Although low to mid-density range completion fluids are used in petroleum reservoirs. For HPHT reservoirs, there is a need for high-density clear completion fluid. In this paper, we have formulated water-based CF using magnesium bromide, which is a novel work. This study investigates the rheological properties of prepared completion fluid from ambient to high pressure up to 29,246 psi and temperatures 301 °C. This is important because, at present, oil and gas exploration and production are moving towards high-pressure, high, temperature challenging regions.
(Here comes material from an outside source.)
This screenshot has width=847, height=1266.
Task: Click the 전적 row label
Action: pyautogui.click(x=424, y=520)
So, these brine-based high-density clear CF systems can arise as sustainable completion fluid choices for deep high-temperature wells.
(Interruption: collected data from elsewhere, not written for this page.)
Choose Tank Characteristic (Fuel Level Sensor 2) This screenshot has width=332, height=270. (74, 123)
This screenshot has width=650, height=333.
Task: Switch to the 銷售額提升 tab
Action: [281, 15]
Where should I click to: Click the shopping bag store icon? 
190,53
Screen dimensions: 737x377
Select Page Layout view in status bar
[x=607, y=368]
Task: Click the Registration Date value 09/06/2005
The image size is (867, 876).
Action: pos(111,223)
We report a high specific gravity, solid free completion fluid of s.g.1.61, and it also exhibits an alkaline pH value (pH 7.18), which is essential for the completion fluid at the HPHT reservoir. The apparent viscosity (AV) has been found to have a low value (< 7 mPa s), which is good for any completion fluid and wellbore stability at HPHT conditions. We have observed the lowest value of apparent viscosity and shear stress in this region due to the predominant effect of high temperature resulting in a reduction in apparent viscosity and shear stress property. The effect of temperature on apparent viscosity is more predominant compared to pressure. Our works are likely to accelerate the design and development program of high density clear completion fluid for the HPHT field. There is always a scope for designing stable, solid-free, and high-density completion fluid to ensure early and timely production. Breakthrough is still possible.